Exercise brief: Take the lines below beginning at the line that has "Screen dimensions: 868x420" and stopping after the line that has "Given: Maximize the", and print them exactly as they are, with no other lines.

....

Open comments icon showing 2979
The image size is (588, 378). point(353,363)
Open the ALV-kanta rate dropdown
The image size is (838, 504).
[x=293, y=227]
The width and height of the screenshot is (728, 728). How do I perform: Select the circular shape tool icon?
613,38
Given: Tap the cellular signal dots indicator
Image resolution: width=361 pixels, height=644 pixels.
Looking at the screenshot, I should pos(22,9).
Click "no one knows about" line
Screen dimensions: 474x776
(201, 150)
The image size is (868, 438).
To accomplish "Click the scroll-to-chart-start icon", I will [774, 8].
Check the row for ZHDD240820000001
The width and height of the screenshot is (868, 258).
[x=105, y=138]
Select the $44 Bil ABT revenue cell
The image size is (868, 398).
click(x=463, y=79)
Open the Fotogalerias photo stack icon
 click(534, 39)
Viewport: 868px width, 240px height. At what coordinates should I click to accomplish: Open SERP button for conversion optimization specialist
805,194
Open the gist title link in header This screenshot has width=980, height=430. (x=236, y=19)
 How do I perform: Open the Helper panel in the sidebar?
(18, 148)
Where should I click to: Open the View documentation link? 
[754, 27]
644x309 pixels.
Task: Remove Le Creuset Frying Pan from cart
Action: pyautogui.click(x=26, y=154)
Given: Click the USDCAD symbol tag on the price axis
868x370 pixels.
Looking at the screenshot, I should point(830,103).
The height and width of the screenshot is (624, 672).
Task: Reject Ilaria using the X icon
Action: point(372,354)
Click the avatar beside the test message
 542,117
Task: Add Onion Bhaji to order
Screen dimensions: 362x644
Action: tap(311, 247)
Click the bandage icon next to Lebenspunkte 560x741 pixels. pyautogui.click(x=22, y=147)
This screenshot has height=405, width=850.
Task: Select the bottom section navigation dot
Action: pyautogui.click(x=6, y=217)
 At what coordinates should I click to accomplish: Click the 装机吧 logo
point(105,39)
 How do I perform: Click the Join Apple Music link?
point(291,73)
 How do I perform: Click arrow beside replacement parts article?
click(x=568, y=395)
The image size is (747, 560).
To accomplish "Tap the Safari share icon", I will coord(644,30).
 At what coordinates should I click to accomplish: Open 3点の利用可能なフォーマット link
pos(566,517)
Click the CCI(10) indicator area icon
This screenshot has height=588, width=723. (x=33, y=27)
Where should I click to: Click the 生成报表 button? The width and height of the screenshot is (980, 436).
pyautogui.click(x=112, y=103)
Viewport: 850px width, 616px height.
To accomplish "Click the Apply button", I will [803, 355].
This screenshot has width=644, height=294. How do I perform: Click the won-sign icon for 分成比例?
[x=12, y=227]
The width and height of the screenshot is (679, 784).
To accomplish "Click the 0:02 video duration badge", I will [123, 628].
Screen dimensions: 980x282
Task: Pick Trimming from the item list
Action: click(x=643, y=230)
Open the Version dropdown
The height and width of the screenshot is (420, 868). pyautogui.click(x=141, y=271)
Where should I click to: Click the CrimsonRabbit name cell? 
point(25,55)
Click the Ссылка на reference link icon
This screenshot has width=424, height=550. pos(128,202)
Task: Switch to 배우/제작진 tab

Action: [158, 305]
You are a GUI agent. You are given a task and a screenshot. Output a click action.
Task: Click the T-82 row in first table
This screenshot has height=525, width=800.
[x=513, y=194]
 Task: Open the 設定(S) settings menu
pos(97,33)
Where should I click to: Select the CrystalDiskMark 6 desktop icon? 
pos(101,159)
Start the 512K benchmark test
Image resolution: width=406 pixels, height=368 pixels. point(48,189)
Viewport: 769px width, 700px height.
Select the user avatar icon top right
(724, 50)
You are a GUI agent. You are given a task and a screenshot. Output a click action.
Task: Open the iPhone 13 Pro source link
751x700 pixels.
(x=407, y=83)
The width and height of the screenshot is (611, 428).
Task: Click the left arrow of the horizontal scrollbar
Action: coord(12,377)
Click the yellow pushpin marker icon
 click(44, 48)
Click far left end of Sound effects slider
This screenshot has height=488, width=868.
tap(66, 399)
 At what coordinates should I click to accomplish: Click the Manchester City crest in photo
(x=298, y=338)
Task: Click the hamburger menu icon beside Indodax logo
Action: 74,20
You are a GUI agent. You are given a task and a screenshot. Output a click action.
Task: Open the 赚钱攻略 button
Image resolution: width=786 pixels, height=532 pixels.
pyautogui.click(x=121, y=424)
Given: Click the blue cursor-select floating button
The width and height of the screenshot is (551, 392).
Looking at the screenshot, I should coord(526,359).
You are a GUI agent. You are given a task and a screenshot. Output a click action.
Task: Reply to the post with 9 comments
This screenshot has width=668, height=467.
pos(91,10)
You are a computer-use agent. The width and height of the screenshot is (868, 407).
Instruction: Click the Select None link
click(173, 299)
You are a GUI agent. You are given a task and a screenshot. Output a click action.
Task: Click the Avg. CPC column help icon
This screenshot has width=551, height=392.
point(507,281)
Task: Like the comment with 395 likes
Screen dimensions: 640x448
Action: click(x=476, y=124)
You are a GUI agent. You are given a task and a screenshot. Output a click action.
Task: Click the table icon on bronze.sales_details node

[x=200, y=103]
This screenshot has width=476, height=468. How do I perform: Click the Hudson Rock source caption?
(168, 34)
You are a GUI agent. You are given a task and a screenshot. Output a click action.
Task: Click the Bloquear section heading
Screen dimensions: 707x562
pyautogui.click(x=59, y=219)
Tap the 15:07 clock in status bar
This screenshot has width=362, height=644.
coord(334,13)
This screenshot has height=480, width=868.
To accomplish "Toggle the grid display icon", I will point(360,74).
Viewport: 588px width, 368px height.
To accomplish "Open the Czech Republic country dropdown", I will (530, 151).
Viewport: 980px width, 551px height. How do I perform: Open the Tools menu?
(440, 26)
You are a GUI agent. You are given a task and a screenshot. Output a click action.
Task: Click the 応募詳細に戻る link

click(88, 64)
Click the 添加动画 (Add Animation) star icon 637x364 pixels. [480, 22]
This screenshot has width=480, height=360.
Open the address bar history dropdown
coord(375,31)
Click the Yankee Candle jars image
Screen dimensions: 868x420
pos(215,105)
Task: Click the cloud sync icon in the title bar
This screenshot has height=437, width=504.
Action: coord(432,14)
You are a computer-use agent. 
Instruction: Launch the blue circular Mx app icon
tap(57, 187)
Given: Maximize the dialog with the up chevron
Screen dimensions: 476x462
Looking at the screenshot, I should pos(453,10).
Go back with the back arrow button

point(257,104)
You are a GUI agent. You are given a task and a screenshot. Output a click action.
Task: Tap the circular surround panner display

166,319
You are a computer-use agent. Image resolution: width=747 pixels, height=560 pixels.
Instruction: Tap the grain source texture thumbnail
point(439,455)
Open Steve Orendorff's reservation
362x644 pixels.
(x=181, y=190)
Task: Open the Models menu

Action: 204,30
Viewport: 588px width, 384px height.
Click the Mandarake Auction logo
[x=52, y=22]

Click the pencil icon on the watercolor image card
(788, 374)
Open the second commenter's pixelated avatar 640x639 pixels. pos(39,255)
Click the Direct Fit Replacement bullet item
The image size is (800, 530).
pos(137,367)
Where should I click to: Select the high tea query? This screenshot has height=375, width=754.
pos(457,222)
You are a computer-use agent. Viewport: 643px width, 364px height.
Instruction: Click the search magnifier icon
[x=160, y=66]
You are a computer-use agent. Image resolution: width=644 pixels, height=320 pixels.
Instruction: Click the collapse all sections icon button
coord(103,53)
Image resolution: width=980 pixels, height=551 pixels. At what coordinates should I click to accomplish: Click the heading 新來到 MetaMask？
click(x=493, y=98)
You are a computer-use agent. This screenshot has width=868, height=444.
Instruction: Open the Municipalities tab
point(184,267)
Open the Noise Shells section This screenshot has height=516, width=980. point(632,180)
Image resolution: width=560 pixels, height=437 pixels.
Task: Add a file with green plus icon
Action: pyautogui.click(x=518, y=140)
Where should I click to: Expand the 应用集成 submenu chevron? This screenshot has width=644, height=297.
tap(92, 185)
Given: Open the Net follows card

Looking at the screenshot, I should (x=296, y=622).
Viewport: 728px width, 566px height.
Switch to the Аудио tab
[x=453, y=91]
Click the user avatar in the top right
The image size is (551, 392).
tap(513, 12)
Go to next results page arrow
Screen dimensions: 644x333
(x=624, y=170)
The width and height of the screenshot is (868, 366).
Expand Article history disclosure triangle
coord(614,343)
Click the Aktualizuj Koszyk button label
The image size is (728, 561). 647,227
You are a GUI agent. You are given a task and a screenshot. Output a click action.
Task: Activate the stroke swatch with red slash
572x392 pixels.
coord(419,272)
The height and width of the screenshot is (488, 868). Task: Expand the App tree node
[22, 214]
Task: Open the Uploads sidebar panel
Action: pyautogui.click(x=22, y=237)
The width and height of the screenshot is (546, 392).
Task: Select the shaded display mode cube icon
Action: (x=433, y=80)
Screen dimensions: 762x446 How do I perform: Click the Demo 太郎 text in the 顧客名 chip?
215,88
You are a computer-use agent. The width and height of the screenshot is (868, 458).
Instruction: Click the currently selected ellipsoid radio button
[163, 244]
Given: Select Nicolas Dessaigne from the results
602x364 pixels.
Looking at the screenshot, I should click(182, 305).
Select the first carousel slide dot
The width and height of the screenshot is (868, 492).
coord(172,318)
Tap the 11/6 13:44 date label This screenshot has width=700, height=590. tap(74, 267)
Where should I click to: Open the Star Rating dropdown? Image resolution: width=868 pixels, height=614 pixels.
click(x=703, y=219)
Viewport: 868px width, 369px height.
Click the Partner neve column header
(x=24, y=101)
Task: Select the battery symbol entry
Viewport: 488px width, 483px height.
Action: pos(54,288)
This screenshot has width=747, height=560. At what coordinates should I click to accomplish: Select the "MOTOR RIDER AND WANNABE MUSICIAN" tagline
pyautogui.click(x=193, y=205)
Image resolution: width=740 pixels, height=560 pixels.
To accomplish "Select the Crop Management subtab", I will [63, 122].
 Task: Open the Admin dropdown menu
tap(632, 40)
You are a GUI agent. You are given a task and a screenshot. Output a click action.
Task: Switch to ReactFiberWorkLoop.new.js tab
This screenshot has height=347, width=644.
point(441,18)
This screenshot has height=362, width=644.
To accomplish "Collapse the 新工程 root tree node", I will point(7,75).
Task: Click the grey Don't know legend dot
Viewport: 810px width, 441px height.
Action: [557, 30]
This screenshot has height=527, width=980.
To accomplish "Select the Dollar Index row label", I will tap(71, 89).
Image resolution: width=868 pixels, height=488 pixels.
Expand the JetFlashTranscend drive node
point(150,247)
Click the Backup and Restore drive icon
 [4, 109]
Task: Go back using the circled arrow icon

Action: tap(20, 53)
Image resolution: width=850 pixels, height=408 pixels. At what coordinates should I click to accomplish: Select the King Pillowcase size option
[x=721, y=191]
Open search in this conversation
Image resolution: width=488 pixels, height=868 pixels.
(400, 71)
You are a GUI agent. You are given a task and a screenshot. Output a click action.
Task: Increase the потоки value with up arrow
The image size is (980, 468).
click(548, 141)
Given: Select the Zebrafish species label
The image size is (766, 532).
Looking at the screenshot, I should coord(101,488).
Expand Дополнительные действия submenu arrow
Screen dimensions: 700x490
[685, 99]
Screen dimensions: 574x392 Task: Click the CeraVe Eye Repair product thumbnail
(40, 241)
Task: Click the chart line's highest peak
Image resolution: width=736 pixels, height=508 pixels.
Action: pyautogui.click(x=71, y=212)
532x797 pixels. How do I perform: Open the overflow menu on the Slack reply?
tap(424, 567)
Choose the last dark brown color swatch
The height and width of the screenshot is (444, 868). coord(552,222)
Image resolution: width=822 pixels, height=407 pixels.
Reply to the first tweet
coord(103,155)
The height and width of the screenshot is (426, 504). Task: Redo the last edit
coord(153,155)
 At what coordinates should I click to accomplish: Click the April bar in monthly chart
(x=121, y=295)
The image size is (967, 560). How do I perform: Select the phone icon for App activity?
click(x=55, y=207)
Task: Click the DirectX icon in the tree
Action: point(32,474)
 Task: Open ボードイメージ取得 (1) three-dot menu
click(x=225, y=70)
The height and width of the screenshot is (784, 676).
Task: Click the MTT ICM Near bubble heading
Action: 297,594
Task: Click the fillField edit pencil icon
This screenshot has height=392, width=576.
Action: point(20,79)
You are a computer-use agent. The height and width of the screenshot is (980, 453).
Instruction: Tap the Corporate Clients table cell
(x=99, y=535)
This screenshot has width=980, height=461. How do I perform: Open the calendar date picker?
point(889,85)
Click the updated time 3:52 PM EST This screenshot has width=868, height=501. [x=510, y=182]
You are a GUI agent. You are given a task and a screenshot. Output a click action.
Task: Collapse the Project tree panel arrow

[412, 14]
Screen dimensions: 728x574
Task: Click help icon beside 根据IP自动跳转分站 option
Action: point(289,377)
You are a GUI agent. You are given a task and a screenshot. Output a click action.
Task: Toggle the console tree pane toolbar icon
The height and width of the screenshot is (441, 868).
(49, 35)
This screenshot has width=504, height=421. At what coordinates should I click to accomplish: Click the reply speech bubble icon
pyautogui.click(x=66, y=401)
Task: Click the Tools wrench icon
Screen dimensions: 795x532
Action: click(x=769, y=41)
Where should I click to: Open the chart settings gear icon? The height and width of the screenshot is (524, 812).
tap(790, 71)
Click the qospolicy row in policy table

....

Answer section:
Screen dimensions: 868x420
pos(215,105)
Task: Click the cloud sync icon in the title bar
This screenshot has height=437, width=504.
Action: coord(432,14)
You are a computer-use agent. 
Instruction: Launch the blue circular Mx app icon
tap(57, 187)
Given: Maximize the dialog with the up chevron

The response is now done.